The decision came after the state of Maryland created a readmission reduction incentive program in an attempt to lower the state’s historically high readmission rates and, in turn, cut Medicare costs.

UMSJMC turned to Maryland-based Maxim Healthcare Services — a nationwide provider of home health, medical staffing and other services — for help.

As part of the partnership, Maxim pairs recently discharged high-risk patients with community health workers who provide personal care and help clients tackle social determinants of health.

“For us to have done this initially on our own with no experience with regard to what’s really going on in the home, we wouldn’t have anticipated the workforce challenges — how to go about creating the workforce, the issues with licensing in the home, the rules and regulations around that [or] the healthcare needs of patients in their homes,” Dr. Gail Cunningham, chief medical officer at the UMSJMC, told HHCN. “This allowed us to pretty quickly stand up a program that provided immediate benefit to a lot of patients.”

So far, the program has cut high-risk patient readmissions in half and reduced hospital spending for the same group by 35%.

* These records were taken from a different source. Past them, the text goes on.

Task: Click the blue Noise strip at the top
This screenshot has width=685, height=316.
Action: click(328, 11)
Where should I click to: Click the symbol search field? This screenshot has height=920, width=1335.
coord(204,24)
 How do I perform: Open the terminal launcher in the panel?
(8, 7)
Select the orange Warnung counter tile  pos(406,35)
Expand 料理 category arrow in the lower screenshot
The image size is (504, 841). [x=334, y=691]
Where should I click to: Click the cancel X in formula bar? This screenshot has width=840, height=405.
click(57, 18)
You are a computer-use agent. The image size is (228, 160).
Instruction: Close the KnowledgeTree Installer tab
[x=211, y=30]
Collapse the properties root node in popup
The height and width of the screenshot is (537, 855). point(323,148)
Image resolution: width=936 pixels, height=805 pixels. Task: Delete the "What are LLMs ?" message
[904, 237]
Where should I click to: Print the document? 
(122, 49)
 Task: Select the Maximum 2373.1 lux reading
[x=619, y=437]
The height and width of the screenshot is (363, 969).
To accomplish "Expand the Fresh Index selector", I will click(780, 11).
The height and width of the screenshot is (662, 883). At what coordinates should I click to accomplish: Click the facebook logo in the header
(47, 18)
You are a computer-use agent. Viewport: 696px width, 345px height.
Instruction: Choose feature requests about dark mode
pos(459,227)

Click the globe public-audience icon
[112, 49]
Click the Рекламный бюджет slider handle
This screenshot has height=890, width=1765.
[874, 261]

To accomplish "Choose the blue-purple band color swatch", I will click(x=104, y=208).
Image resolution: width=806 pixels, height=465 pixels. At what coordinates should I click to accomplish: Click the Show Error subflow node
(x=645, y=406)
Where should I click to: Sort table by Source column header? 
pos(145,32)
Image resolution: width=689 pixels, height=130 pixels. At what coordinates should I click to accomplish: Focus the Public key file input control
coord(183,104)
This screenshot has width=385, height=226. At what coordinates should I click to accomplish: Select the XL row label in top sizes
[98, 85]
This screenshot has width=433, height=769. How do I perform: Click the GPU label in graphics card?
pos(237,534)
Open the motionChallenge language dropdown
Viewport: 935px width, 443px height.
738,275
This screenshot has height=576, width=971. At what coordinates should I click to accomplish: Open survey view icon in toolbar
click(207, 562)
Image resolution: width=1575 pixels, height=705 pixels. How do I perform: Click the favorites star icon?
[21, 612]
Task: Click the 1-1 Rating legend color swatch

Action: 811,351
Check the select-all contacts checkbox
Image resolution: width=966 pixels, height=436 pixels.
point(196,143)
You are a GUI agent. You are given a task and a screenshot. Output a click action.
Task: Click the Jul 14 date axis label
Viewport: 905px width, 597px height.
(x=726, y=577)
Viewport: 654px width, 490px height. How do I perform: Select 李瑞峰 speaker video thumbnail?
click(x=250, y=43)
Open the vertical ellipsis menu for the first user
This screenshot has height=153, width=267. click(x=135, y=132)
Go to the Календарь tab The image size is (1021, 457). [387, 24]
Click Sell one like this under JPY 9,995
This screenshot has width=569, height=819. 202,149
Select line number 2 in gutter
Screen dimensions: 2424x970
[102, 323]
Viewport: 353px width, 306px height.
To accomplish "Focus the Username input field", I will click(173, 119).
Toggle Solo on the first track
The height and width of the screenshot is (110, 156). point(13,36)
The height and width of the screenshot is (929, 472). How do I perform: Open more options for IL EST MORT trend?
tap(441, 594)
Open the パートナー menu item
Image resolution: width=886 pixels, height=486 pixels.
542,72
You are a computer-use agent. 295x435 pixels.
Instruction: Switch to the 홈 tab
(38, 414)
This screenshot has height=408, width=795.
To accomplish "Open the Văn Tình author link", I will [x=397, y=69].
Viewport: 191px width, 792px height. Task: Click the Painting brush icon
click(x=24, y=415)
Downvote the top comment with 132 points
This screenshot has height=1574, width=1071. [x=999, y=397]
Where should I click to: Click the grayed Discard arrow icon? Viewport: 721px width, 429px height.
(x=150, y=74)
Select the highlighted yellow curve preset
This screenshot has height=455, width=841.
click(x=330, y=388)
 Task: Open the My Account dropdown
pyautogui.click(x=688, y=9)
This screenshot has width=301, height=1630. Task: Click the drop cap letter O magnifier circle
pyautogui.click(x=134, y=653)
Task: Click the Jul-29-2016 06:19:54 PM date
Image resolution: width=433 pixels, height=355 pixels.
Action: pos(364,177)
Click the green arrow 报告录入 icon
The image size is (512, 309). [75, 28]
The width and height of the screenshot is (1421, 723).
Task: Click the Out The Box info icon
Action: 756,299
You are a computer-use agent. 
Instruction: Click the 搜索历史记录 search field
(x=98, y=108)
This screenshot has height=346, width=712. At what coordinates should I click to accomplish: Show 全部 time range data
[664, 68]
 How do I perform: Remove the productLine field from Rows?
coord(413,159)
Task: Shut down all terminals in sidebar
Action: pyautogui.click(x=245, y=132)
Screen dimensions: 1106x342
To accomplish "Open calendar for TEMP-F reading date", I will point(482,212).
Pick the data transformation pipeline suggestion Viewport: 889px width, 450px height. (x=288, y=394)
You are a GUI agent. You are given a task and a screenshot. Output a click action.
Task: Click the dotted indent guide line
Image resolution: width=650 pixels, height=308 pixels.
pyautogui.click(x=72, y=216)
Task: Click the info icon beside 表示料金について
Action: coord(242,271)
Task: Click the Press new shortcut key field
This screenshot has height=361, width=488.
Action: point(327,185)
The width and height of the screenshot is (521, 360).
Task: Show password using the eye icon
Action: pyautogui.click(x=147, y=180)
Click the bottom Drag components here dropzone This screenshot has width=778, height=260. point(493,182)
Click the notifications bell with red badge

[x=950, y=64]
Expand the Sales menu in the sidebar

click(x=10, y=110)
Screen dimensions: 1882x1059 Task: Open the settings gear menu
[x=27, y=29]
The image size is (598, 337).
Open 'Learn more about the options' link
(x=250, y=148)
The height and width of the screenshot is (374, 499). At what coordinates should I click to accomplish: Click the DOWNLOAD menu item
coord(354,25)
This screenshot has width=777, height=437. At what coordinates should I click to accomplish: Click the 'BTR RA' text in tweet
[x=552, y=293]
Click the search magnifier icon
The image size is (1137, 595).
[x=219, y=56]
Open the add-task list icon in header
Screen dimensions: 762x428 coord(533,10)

As the health care system shifts toward value and the home-based care landscape becomes more complicated due to the caregiver shortage persisting and reimbursement models changing, the outsourcing trend will likely continue, Kulik predicts.

“Don’t be surprised if you see more announcements coming this year,” Kulik said. “I think you’ll see those [hospital and health system] CEOs more and more seeking partnerships or at least evaluating the benefits of those partnerships today in 2019 and 2020.”